---- INPUT MATERIAL

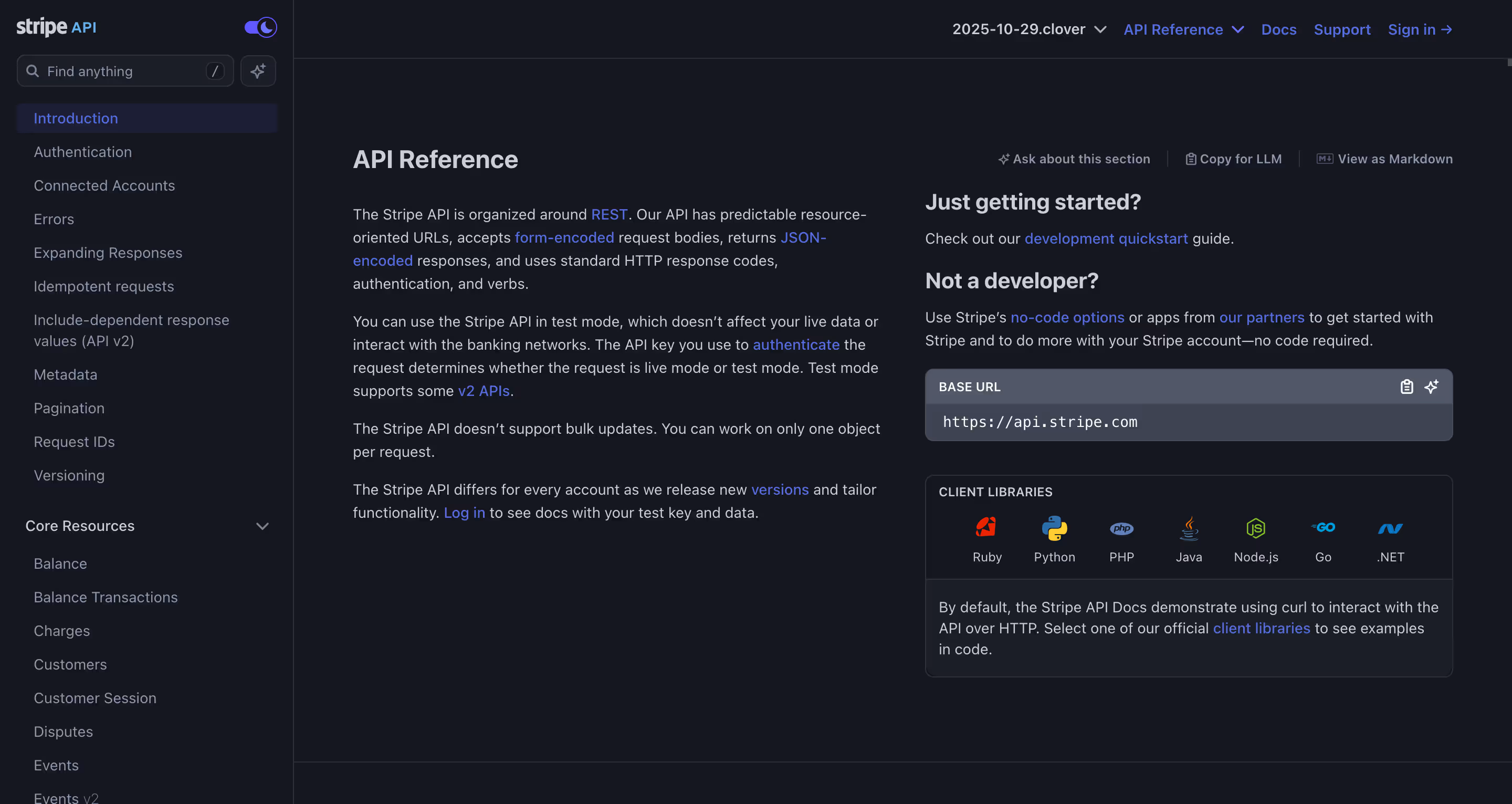
Task: Click the sparkle AI icon next to search
Action: pyautogui.click(x=258, y=70)
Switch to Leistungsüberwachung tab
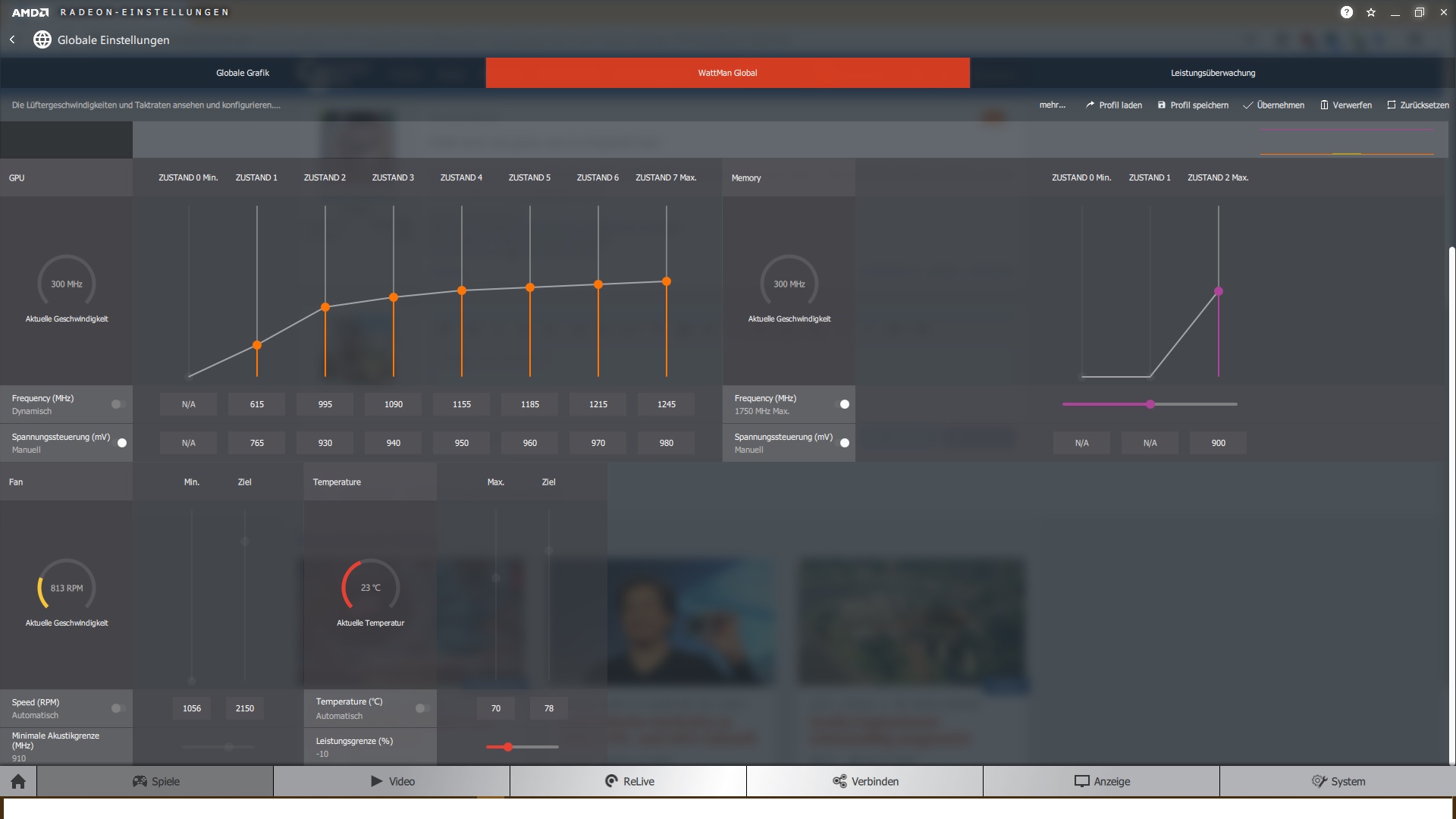This screenshot has width=1456, height=819. click(x=1213, y=73)
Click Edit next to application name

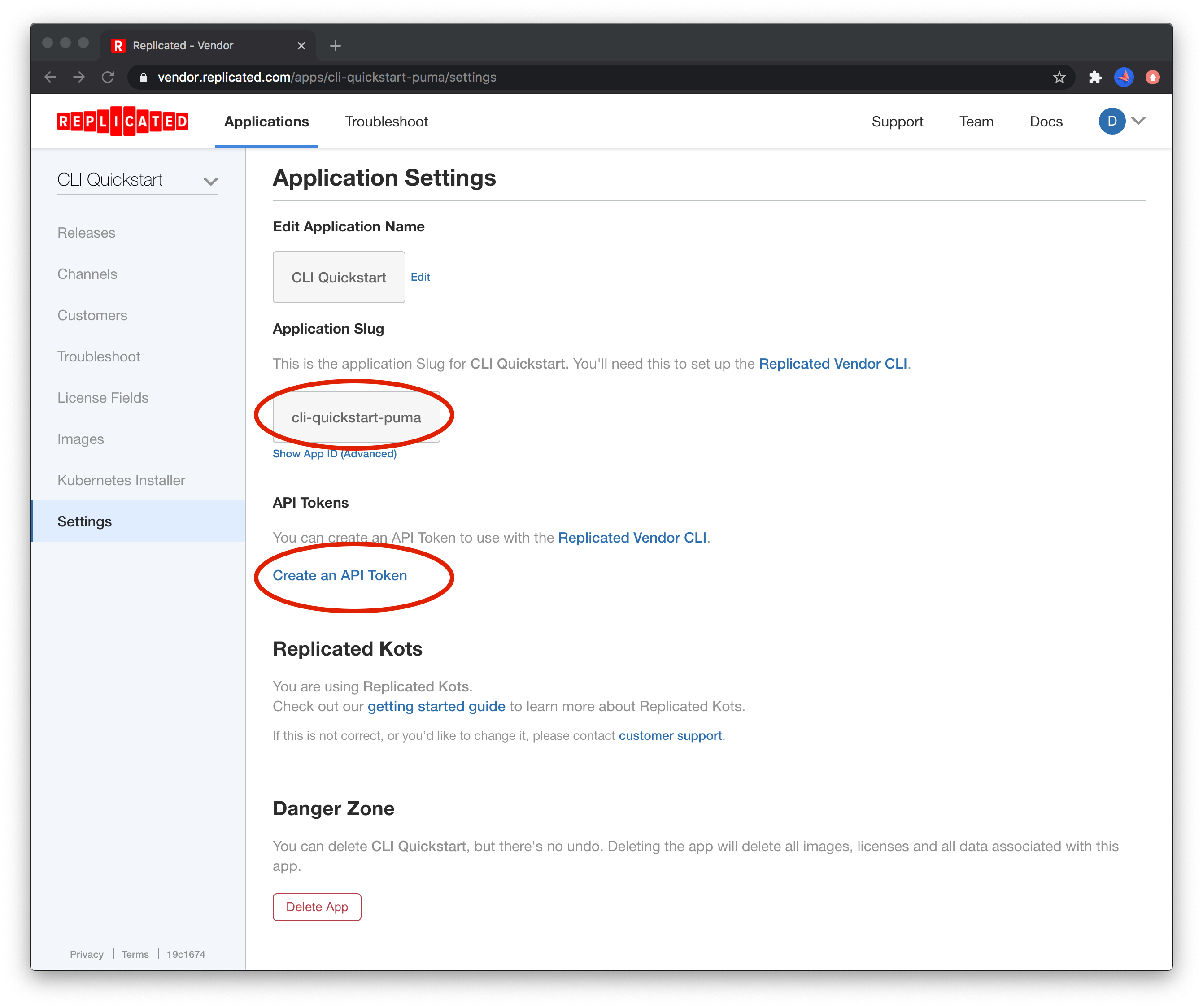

--------

DIRECTIONS FOR THIS TASK
Find the line with "Switch to Leistungsüberwachung tab". Return it and each line after it through the end of the data, exactly, without pictures.

RESULT OF THIS EXERCISE
Switch to Leistungsüberwachung tab
This screenshot has width=1456, height=819. click(x=1213, y=73)
Click Edit next to application name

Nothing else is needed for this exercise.